Si bien sus elementos escénicos son mínimos, su guión denso y -salvo la saludable dosis de humor negro- estremecedor, “Zapatos con sangre” no decae en sus 65 minutos de duración. Todo lo contrario. Y esto se debe, principalmente, al excelente trabajo del elenco compuesto por Alejandro Rivas, Simón Aravena, Juan Pablo Miranda, Bárbara Ruiz, Paula Jiménez, quienes construyen personajes con relativa profundidad, queribles en su desconcierto y, lo más importante, creíbles.
Y decimos lo más importante, porque un tratamiento demasiado idealista o paternalista de la temática en cuestión, habría generado una fantasía lejana y grosera para la realidad de quienes viven encerrados en las cárceles del Estado (el espacio de las directrices del capital global, el Imperio).
Concebida por Gomal Ibarra, dirigida por Pablo Muza y puesta en escena por Compañía Teatro Origen, “Zapatos con sangre” transcurre en una cárcel, cuando cinco presos se encuentran en las pruebas finales de un programa de ‘reinserción’ que evalúa si están aptos para recuperar de inmediato su libertad.
Su raíz realista sitúa a los espectadores en una posición casi voyeurística -de una manera que a veces alude concientemente a un reality show-, pero transcurrido el tiempo nos damos cuenta que la cadena de observadores es más amplia y siniestra: como verdaderamente ocurre, ninguna zona queda libre del ojo de carceleros, en este caso personificados en los “monitores”, que vigilan vía cámaras cada actitud, comprobando si estos cuerpos están aptos para volver a ser ‘un aporte a la sociedad’.
Construyendo el camino dramático a punta de un humor trivial de tonos oscuros y un lenguaje vulgar y agresivo, poco a poco los personajes van dibujándose en sus miserias y angustias. En ese sentido, se vislumbran algunos arquetipos modernos reconocibles en los escenarios urbanos, que no responden sino a las subjetividades construidas por un sistema basado en la separación y la acumulación irracional. Uno a uno, van definiéndose, no sin ciertas contradicciones, y en su encierro terminal sus energías van y vienen, constituyendo la entropía de cada sistema cerrado.

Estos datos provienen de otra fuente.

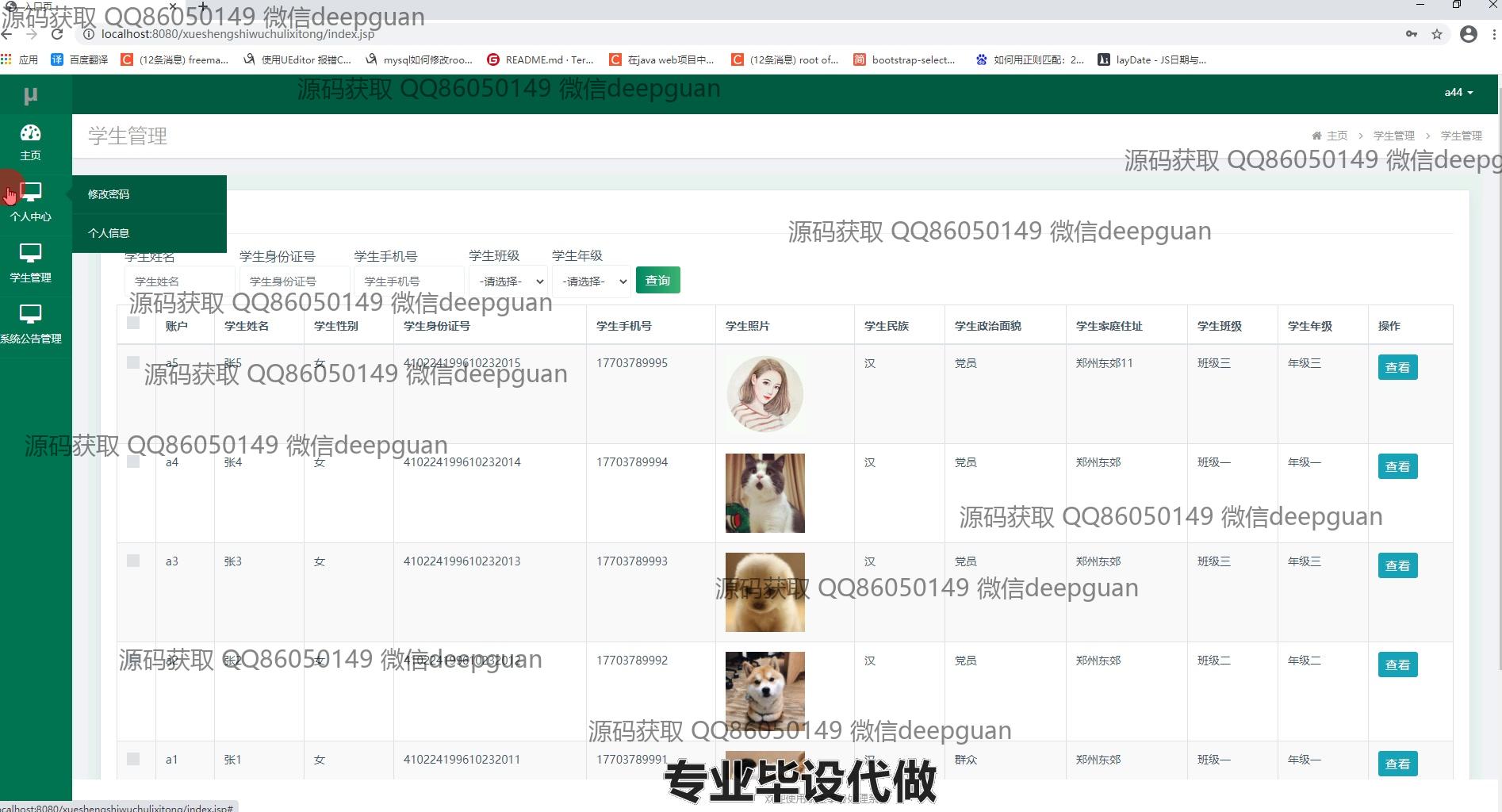Reload the page with browser refresh icon
This screenshot has width=1502, height=812.
57,34
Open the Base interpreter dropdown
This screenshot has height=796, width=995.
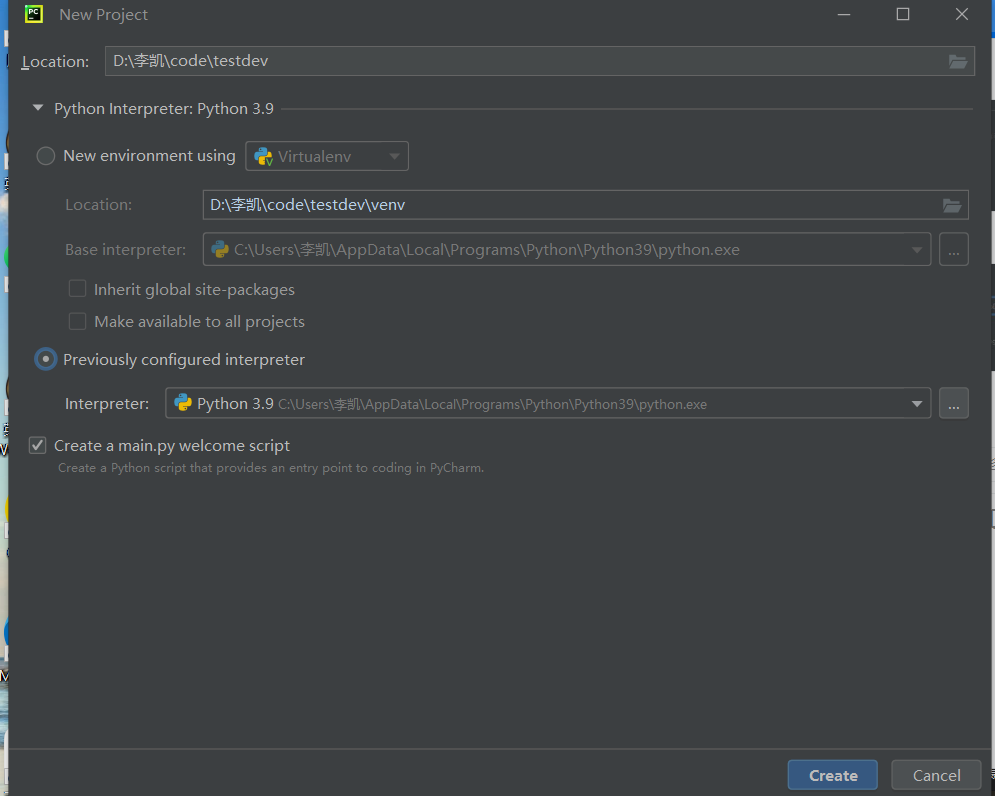(x=916, y=249)
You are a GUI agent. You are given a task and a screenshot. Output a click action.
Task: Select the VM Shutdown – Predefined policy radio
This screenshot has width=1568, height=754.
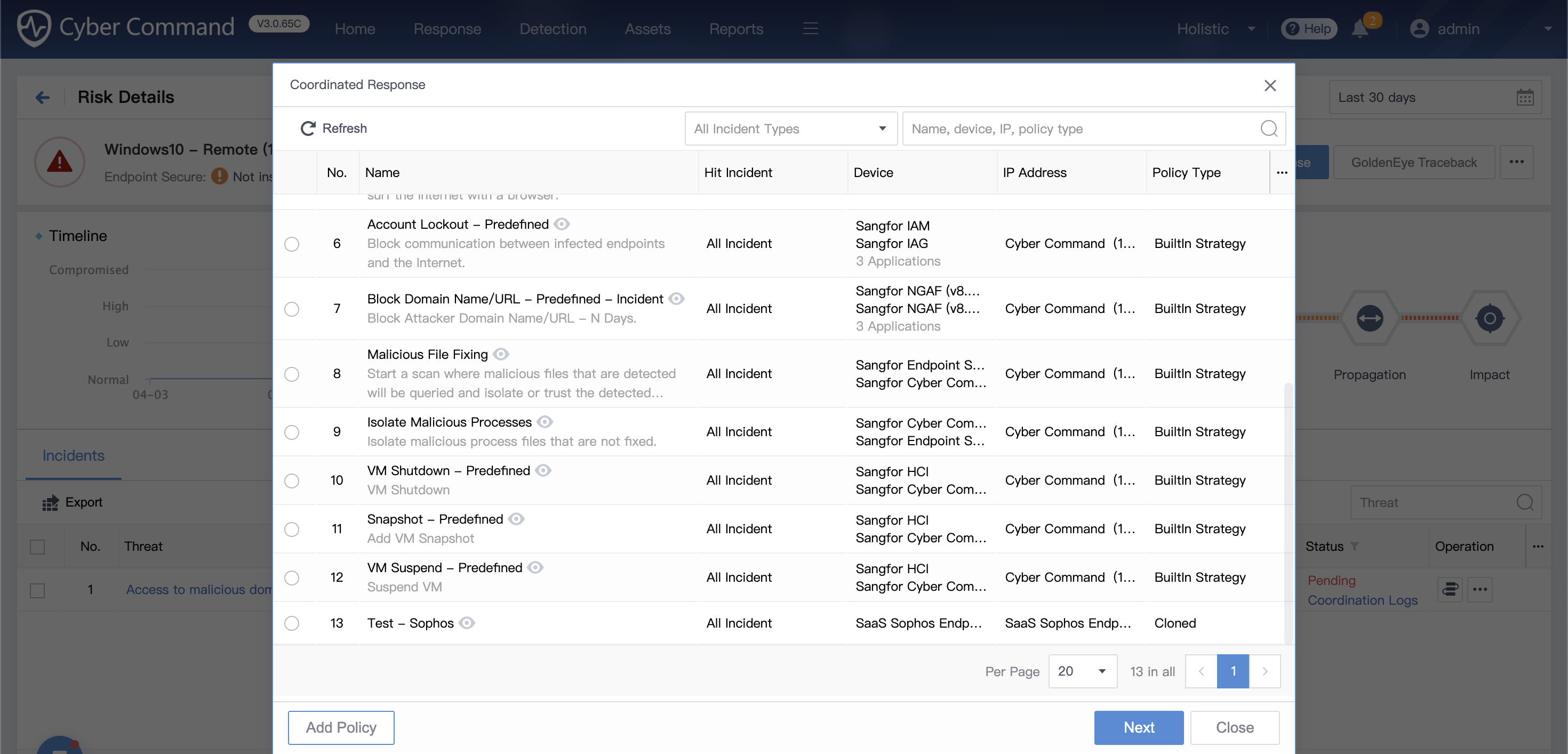pos(292,481)
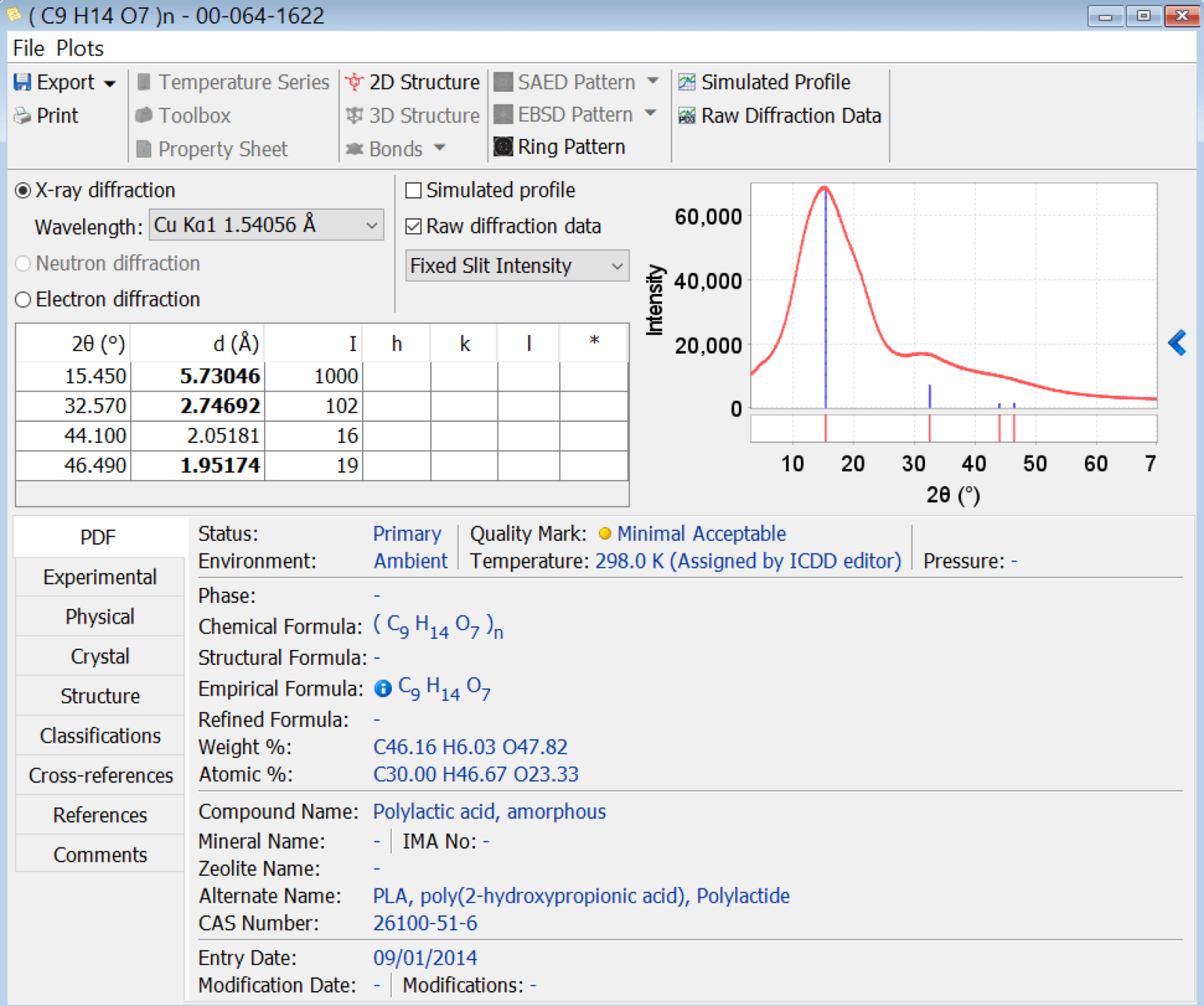Expand the Export dropdown arrow
This screenshot has height=1006, width=1204.
(110, 83)

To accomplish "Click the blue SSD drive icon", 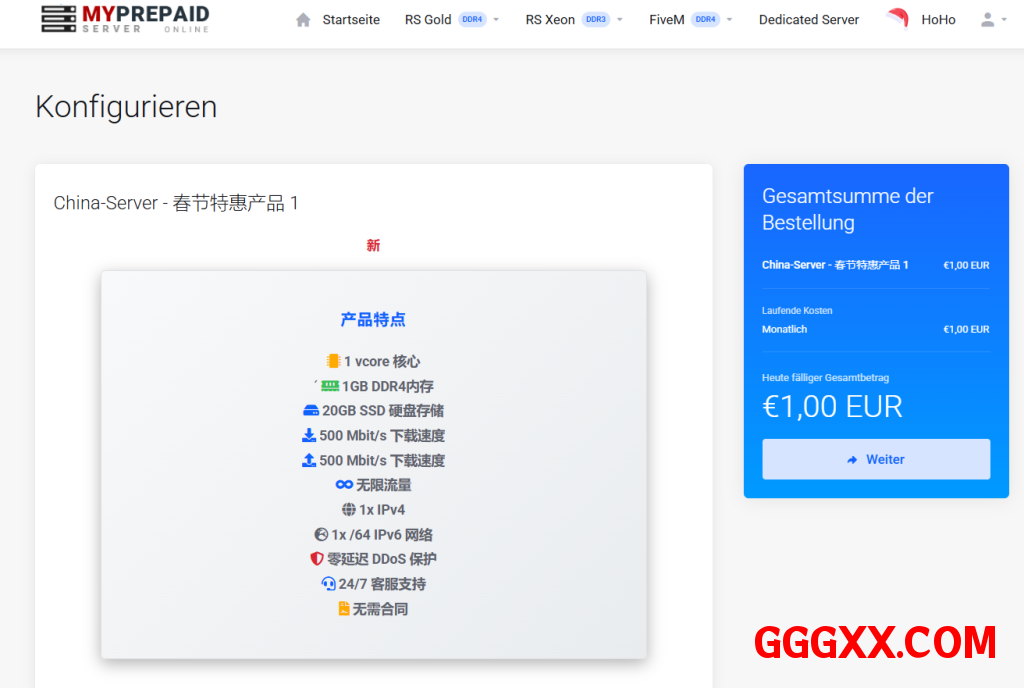I will point(310,411).
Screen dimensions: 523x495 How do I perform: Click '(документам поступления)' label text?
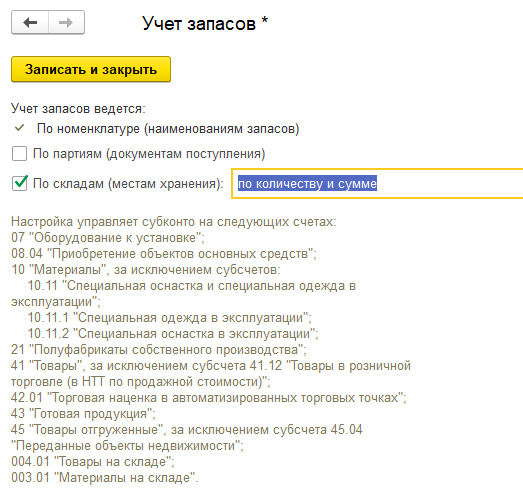click(186, 154)
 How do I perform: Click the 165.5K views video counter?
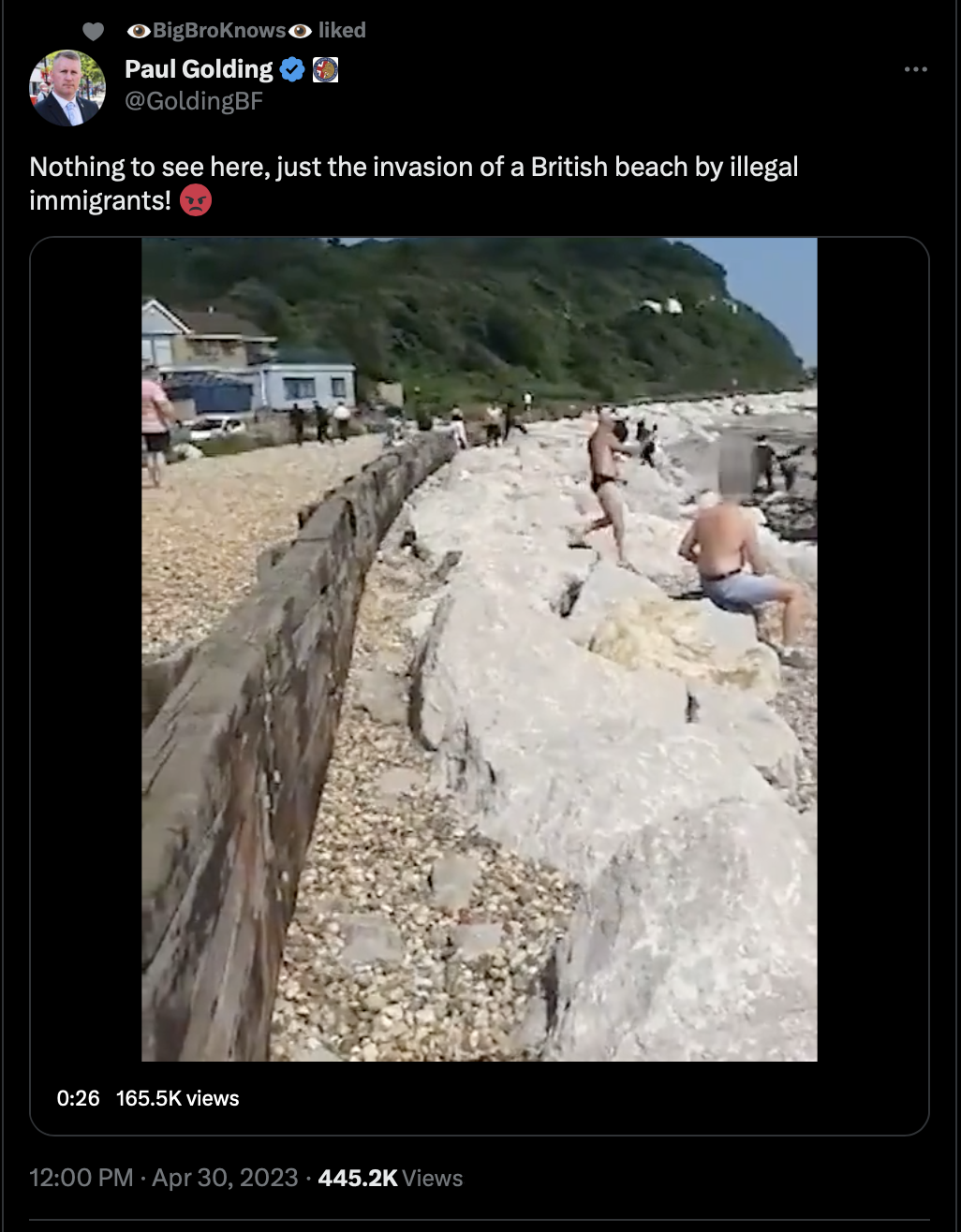[178, 1098]
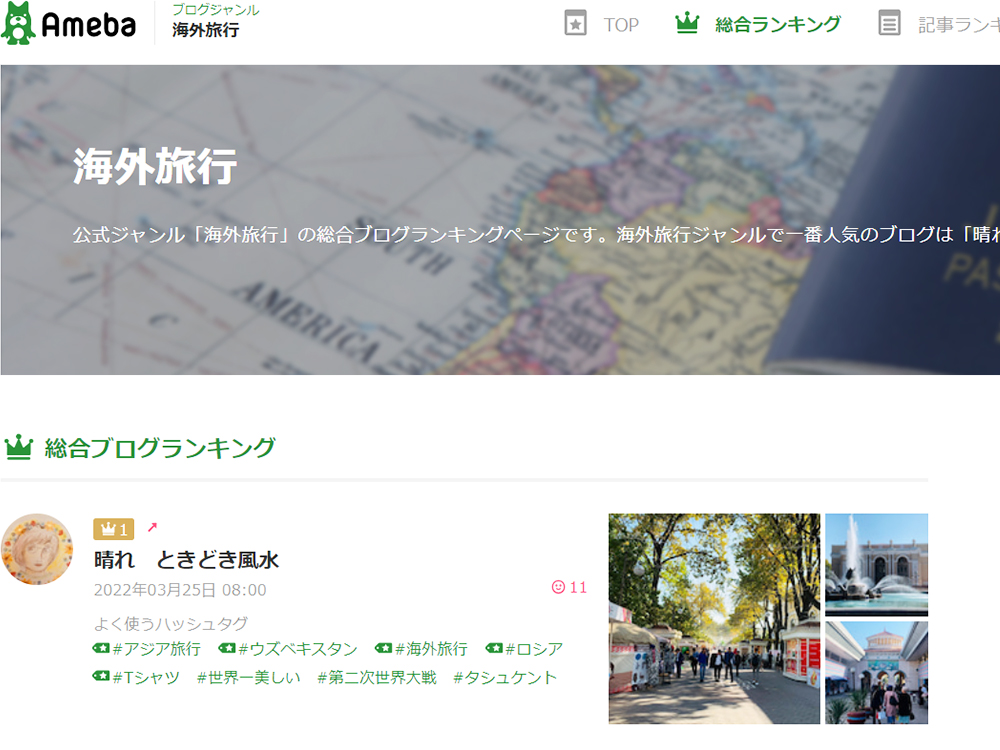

Más allá de las notables actuaciones en las que se apoya “Zapatos con sangre”, que sustentan de magnífica manera la forma y fondo de la obra, la situación construida es esencialmente política. En ella, términos como ‘libertad’, ‘cárcel’, ‘rehabilitación’, ‘vigilancia panóptica’, se proyectan y problematizan en sentido amplio a todas las esferas de nuestra vida. La cárcel como espacio extremo de encierro y deshumanización, pero también como la vida cotidiana en un sistema/mundo donde, parafraseando, la garantía de no morir de hambre es morir de aburrimiento. La libertad, así, queda relativizada; y luego también, la vigilancia omnipresente, el dictado del tiempo productivo, la noción de ‘utilidad social’, instalándose como aspectos descompuestos de la civilización contemporánea.
“¿Qué vamos a hacer afuera?”, se pregunta uno de los personajes hacia el final de la obra; el más pesimista, pero que en su nihilismo brilla lúcido y cómplice. Cuando las pretensiones del teatro político quedan reducidas al panfleto iluminista, “Zapatos con sangre” pone en tensión nuestra propia posición en el mundo, un gesto que desborda las nociones tradicionales de lo político; que siempre es humano, demasiado humano.